However, in a development that’s a first as far
as Emu Zone can recall, the commercial games industry was a step
ahead of the bedroom emulationists. In 2002, Sega of Japan announced
a commercial Saturn emulator, running Saturn games via an online
rental network, which turned out to be based on some unreleased code
by a mystery programmer. The official emu never made it out of
Japan, so Western enthusiasts were left out in the cold, until
earlier this year a program called Giri Giri appeared.

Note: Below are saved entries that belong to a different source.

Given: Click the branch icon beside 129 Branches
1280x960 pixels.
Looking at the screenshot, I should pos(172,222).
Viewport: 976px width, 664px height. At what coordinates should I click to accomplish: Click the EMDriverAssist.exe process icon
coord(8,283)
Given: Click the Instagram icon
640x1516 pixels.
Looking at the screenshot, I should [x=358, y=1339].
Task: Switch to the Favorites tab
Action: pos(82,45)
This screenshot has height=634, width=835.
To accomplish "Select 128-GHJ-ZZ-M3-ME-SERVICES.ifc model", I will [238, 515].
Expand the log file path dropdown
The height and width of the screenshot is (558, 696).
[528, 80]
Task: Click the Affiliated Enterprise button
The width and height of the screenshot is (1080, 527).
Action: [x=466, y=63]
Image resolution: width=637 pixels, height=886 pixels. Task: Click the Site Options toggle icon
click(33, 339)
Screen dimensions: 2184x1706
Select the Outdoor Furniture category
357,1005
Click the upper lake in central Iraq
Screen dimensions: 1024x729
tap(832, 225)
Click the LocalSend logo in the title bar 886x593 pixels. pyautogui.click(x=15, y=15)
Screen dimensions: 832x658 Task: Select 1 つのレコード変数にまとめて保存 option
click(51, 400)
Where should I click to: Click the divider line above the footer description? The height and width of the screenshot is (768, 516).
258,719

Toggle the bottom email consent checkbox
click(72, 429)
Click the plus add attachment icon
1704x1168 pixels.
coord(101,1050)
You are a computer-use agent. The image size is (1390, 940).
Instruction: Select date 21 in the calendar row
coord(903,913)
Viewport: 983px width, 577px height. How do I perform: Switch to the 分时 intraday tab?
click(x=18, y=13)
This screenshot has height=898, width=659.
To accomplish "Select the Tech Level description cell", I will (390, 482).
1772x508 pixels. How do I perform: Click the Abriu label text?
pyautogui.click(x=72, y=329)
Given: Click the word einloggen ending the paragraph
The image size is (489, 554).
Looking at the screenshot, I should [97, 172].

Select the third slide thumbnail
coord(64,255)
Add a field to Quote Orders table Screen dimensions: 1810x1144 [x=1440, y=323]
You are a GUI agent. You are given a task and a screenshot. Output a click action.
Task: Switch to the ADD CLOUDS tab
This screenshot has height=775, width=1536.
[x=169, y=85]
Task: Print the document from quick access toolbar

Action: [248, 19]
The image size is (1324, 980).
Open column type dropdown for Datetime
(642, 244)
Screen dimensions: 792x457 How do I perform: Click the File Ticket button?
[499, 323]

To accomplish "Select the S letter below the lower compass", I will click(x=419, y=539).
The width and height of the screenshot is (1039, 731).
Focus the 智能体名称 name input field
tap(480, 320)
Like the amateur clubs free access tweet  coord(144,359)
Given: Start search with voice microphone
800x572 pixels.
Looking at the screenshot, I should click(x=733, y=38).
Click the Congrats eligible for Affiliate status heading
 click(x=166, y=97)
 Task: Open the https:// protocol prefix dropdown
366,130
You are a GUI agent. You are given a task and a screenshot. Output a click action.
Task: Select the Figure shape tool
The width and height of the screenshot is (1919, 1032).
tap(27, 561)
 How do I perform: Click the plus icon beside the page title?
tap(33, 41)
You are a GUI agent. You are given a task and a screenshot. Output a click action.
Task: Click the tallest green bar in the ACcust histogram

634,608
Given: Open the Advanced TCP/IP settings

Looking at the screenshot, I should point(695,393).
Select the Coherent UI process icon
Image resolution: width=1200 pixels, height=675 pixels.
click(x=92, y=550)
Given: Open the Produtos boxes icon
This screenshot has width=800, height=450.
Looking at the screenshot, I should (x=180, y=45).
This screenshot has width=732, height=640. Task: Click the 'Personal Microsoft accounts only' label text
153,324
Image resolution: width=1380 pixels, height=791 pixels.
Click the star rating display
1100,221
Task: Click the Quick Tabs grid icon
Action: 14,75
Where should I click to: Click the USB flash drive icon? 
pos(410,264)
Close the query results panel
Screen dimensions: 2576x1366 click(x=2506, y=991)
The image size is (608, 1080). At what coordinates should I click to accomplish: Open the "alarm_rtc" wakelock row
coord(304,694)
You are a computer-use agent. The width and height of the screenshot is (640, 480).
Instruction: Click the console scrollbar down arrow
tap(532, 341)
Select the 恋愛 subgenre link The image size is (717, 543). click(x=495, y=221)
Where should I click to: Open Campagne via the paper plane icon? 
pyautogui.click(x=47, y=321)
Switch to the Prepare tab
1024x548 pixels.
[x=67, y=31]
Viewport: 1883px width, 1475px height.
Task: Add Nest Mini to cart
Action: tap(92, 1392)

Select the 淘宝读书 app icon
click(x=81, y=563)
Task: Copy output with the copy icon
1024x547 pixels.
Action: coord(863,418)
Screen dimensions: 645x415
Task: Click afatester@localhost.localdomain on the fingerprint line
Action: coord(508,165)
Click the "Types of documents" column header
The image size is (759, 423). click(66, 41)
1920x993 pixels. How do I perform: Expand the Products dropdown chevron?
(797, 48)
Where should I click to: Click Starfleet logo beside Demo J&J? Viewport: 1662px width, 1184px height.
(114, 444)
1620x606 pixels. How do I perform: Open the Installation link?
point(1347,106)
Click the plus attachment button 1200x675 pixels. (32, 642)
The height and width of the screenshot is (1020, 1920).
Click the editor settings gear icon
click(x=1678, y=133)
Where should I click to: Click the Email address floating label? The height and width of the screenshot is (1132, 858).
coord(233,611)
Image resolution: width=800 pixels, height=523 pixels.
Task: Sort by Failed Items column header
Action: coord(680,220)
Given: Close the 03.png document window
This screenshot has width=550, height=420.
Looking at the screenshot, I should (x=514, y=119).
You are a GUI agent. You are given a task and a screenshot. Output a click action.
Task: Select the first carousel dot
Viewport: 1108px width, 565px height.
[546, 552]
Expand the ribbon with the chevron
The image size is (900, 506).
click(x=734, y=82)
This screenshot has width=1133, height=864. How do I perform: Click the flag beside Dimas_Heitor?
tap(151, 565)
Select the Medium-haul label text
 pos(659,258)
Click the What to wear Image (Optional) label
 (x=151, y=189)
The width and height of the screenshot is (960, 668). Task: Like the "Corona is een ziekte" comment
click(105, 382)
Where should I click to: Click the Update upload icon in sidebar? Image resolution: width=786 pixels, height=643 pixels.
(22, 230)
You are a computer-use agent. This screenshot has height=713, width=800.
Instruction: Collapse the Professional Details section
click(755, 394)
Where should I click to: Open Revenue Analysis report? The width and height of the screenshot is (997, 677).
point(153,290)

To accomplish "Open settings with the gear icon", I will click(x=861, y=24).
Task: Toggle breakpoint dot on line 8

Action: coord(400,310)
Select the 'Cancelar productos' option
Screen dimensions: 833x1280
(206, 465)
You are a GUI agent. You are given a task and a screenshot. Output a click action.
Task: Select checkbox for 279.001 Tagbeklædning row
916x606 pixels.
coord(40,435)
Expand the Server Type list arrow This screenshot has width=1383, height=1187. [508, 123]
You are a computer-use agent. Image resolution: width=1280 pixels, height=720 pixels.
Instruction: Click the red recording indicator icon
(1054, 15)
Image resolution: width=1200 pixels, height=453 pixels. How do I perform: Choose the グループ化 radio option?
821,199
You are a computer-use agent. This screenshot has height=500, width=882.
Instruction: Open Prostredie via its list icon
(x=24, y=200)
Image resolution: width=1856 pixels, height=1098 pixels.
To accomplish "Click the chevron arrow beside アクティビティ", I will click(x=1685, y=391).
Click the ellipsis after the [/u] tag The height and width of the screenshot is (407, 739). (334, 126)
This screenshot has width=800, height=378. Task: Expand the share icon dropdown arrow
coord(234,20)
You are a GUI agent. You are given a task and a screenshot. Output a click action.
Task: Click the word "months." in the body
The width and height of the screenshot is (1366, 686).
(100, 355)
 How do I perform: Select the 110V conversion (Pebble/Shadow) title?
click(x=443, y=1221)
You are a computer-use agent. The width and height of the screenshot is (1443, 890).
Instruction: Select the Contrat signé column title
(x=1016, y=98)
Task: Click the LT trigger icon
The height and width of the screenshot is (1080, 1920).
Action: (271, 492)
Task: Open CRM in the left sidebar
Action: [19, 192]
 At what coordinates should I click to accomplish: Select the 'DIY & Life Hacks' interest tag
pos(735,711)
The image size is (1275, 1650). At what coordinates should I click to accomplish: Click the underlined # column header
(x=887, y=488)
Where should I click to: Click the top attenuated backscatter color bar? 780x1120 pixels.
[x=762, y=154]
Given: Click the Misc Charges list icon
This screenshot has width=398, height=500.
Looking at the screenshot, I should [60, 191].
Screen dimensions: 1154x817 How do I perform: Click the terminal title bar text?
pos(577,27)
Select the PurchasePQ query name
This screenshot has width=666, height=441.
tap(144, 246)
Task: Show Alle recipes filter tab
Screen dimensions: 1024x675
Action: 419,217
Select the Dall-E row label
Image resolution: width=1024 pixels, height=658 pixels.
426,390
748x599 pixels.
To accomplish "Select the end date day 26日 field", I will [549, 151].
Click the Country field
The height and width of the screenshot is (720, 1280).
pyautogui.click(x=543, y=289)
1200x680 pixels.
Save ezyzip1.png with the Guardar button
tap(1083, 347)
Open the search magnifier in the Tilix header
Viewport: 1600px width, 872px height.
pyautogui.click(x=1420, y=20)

Rumours, which have never been completely
cleared up one way or the other, variously suggest that Giri Giri is
either a hacked and translated version of the official emulator, or
a leaked version direct from the coder, or something entirely
separate that just magically appeared not long after the official
prog (for which reason we can’t direct you to a homepage, just in
case), but the only thing emulation fans cared about was that
finally, a working, widely-compatible Saturn emulator for the PC
could be downloaded and played.
Even by high-end emu standards, Giri Giri needs
a lot of processing power. You’ll need a fast PC *and* a pretty
top-end graphics card to get max performance out of it (for
reference, Emu Zone’s Athlon 2000XP and cheapo GeForce4 MX440
doesn’t have quite the heft to pull off RSG at full speed with
sound, though most games are fast enough to be eminently playable,
and a truly harrowing sound-card transplant was also required), and
depending on your operating system (it doesn’t like Win XP very
much) you may have to “rip” your original Saturn CDs down to ISO
files before the emulator will play them. (This, of course, also
gives rise to industry worries about illegal distribution of the ISO
files, though at 100MB – 500MB for one game it’s not going to be a
mainstream piracy worry for quite some time.)
But anyhoo, Giri Giri is a tremendous piece of
coding, and one which clearly demonstrates that perfect Saturn
emulation is something that will be with the masses sooner rather
than later. For now, especially if you have a ninja machine, enjoy
something very close.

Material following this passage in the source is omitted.